══ DATA FOR THE TASK

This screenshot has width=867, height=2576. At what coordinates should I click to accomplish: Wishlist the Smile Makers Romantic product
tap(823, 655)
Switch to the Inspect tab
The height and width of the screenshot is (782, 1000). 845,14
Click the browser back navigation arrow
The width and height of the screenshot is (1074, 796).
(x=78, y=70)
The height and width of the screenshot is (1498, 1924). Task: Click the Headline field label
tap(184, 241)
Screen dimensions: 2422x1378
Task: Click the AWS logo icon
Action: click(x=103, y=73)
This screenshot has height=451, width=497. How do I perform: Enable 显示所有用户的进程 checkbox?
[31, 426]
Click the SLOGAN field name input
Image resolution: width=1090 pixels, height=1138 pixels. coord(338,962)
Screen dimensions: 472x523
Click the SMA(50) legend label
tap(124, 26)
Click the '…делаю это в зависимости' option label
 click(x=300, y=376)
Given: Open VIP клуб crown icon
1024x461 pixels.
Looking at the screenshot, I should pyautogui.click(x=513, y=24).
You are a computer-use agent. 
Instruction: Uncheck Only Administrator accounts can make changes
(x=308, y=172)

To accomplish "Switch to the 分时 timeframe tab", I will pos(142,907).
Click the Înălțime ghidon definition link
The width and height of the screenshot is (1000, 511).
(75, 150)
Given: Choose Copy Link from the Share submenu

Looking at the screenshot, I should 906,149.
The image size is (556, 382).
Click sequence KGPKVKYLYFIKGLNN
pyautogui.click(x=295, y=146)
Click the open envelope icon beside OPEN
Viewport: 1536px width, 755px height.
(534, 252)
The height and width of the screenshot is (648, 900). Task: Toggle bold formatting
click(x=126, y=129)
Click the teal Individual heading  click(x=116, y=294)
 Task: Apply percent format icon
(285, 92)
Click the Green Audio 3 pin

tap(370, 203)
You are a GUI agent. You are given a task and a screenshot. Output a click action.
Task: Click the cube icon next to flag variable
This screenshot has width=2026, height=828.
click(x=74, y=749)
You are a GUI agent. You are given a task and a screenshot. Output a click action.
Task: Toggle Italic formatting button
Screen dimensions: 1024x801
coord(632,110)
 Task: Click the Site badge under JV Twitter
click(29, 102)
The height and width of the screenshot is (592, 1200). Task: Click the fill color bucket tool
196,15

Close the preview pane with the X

════

[EXERCISE INSTRUCTIONS]
Down to the last line, reproduce the entries above precisely.

[THE COMPLETED TASK]
This screenshot has width=867, height=2576. At what coordinates should I click to accomplish: Wishlist the Smile Makers Romantic product
tap(823, 655)
Switch to the Inspect tab
The height and width of the screenshot is (782, 1000). 845,14
Click the browser back navigation arrow
The width and height of the screenshot is (1074, 796).
(x=78, y=70)
The height and width of the screenshot is (1498, 1924). Task: Click the Headline field label
tap(184, 241)
Screen dimensions: 2422x1378
Task: Click the AWS logo icon
Action: click(x=103, y=73)
This screenshot has height=451, width=497. How do I perform: Enable 显示所有用户的进程 checkbox?
[31, 426]
Click the SLOGAN field name input
Image resolution: width=1090 pixels, height=1138 pixels. coord(338,962)
Screen dimensions: 472x523
Click the SMA(50) legend label
tap(124, 26)
Click the '…делаю это в зависимости' option label
 click(x=300, y=376)
Given: Open VIP клуб crown icon
1024x461 pixels.
Looking at the screenshot, I should pyautogui.click(x=513, y=24).
You are a computer-use agent. 
Instruction: Uncheck Only Administrator accounts can make changes
(x=308, y=172)

To accomplish "Switch to the 分时 timeframe tab", I will pos(142,907).
Click the Înălțime ghidon definition link
The width and height of the screenshot is (1000, 511).
(75, 150)
Given: Choose Copy Link from the Share submenu

Looking at the screenshot, I should 906,149.
The image size is (556, 382).
Click sequence KGPKVKYLYFIKGLNN
pyautogui.click(x=295, y=146)
Click the open envelope icon beside OPEN
Viewport: 1536px width, 755px height.
(534, 252)
The height and width of the screenshot is (648, 900). Task: Toggle bold formatting
click(x=126, y=129)
Click the teal Individual heading  click(x=116, y=294)
 Task: Apply percent format icon
(285, 92)
Click the Green Audio 3 pin

tap(370, 203)
You are a GUI agent. You are given a task and a screenshot. Output a click action.
Task: Click the cube icon next to flag variable
This screenshot has width=2026, height=828.
click(x=74, y=749)
You are a GUI agent. You are given a task and a screenshot. Output a click action.
Task: Toggle Italic formatting button
Screen dimensions: 1024x801
coord(632,110)
 Task: Click the Site badge under JV Twitter
click(29, 102)
The height and width of the screenshot is (592, 1200). Task: Click the fill color bucket tool
196,15

Close the preview pane with the X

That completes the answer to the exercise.